Jed Rothstein's alarming The China Hustle finds Wall Street and the American government turning a profitably blind eye to massive financial fraud, even as a few small investors fought to expose the truth to indifferent and ineffectual regulators – and, in the meantime, short-sell their way toward something like justice. Through interviews (one surprisingly adversarial), hidden-camera footage and all the tools of documentary storytelling, Rothstein builds a persuasive case, laying out with clarity and disgust a hugely lucrative and destructive new investment scam that boomed in the years immediately following the 2008 financial crash.
The upshot: In the 2000s, a wave of Chinese companies began appearing on the U.S. financial exchanges through a process of "reverse mergers," which found the Chinese companies merging with defunct American ones. This shell-company maneuver allowed these new companies to sell stock without being subjected to the usual scrutiny that comes with a public offering. Chinese law does not punish its citizens for lying to foreign investors, so executives at a company worth $10 million could file with our Securities and Exchange Commission as one worth $100 million.

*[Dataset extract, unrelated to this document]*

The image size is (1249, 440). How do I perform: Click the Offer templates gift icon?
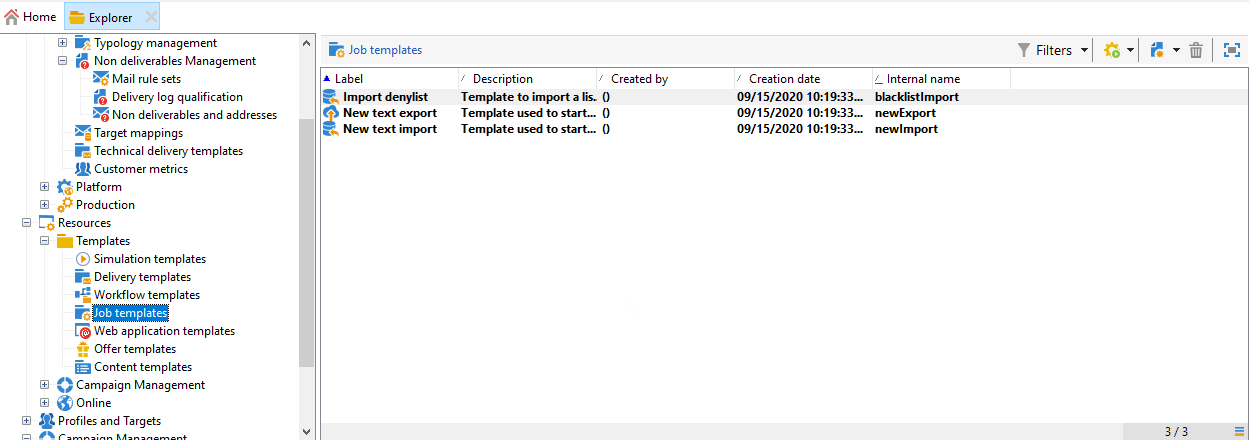pos(83,349)

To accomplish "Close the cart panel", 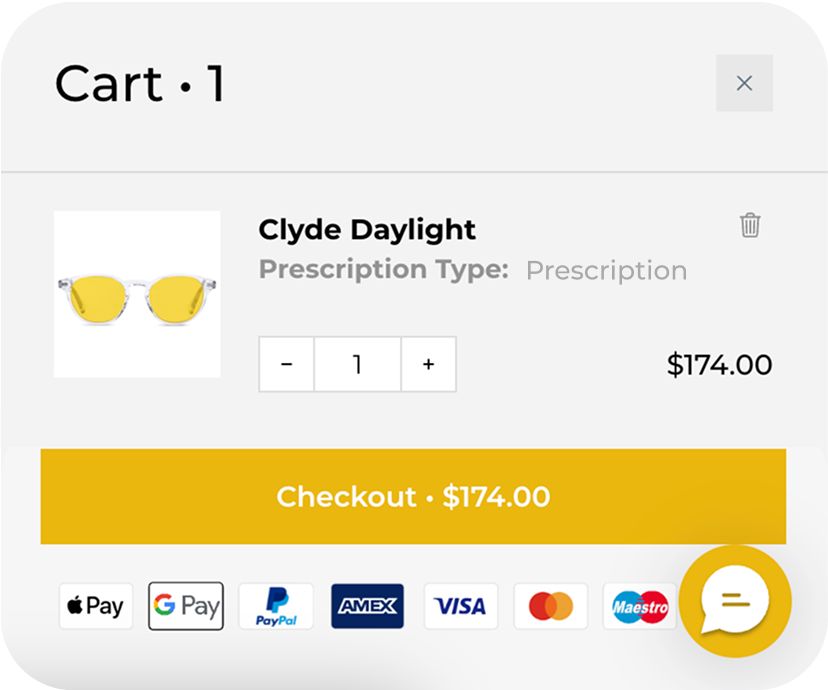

Rothstein's star, here, is Dan David, the co-founder of GEOInvesting. David made bank in exposing the fraudulent financial statements of these companies, in gathering evidence that these firms are wildly overvalued. We see him attempting to get the attention of lawmakers on the Senate Finance Committee, and he insists that American banks and auditors not only don't want to know about which companies are frauds -- some have threatened legal action against him. Rothstein mines drama from the investigations and lays bare several comically bald examples of fraud.